# Start of Extract

In comparison with Turgenev’s romanticized view of revolt, Sleptsov’s approach to radicalism is prosaic. One could point to an element of the Romantic in Riazanov — like Bazarov, a rebel and prey to the ressentiment which accompanies his rebellion — that wave of the hand. But Sleptsov undercuts the element by his laconic narrative tone as well as by the structure of a plot which can be reduced to the simplest of outlines: Riazanov, a radical intelligent escaping Petersburg in the wake of a new period of repression (1863), arrives at the estate of his university acquaintance, Shchetinin, now married and settled into what he hope will be the morally and financially satisfying role of enlightened landowner. Riazanov and Shchetinin engage in a series of arguments during which the radical attempts to demolish the liberal’s belief in gradual social progress through reform. But the focus of the novel eventually shifts to Shchetinin’s wife.
Under the sway of Riazanov’s nihilistic opinions, Shchetinina can no longer accept what she now sees as her husband’s impotent liberalism. She decides to abandon her role as benevolent estate mistress and devote herself to another cause. Yet, when she turns to Riazanov for the emotional and moral support to sustain her in this decision, she is rebuffed. In an intertwining of sexual and ideological elements characteristic of the relations within this ménage à trois, Riazanov rejects her sexual advances as well as her desire to aid him in his vaguely defined radical activity. Shchetinina, however, perseveres in her resolve to leave the estate for Petersburg, where she will attempt to join the ranks of the “new people”, despite Riazanov’s dim view of this fashionable radicalism (an echo, perhaps, of Bazarov’s attitude toward Sitnikov and Kukshina).

# End of Extract

**What the exercise asks**. Continue the passage on Sleptsov's novel from its last sentence.

# Start of Supplied material

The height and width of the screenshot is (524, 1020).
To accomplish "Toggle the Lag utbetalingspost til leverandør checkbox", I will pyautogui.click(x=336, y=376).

# End of Supplied material

**Task answer**.
The novel ends in a standoff. Shchetinin takes refuge in his reform projects, and a liberated Maria Shchetinina goes to Petersburg in search of her cause. Riazanov, committed to a distant and uncertain revolution, leaves the estate with his one trophy, a deacon’s son, who intends to enroll in a provincial school against his father’s wishes (another raznochinets activist in the making). Sleptsov has clarified relations between the characters only to leave them on the threshold of other ambiguities. In a literary variant of his own nihilism he offers no positive solution to the questions the work raises, nor does he imply that his characters are capable of finding such solutions. It should be clear then that Sleptsov, in contrast to Turgenev, adheres to the ideological conflict posed at the beginning of the work, while avoiding a romanticized image of the radical which would focus attention of character rather than ideology. Such an approach has implications not only for the significance of the protagonist, but also for the development of the novel. For while Turgenev directs his work to a consideration of Bazarov and his fate, Sleptsov, focusing on the problem of radical response during a period of “hard times”, begins where Turgenev leaves off: in the liberal gentry’s arcadia. In Shchetinina, Riazanov faces not a Pavel Kirsanov but his own contemporary, a new type of liberal — practical (or so he thinks), optimistic, willing to accept emancipation reforms with the understanding that they should be made to work in his own interests. The question is will they? And at what cost to the peasants who supply the labor?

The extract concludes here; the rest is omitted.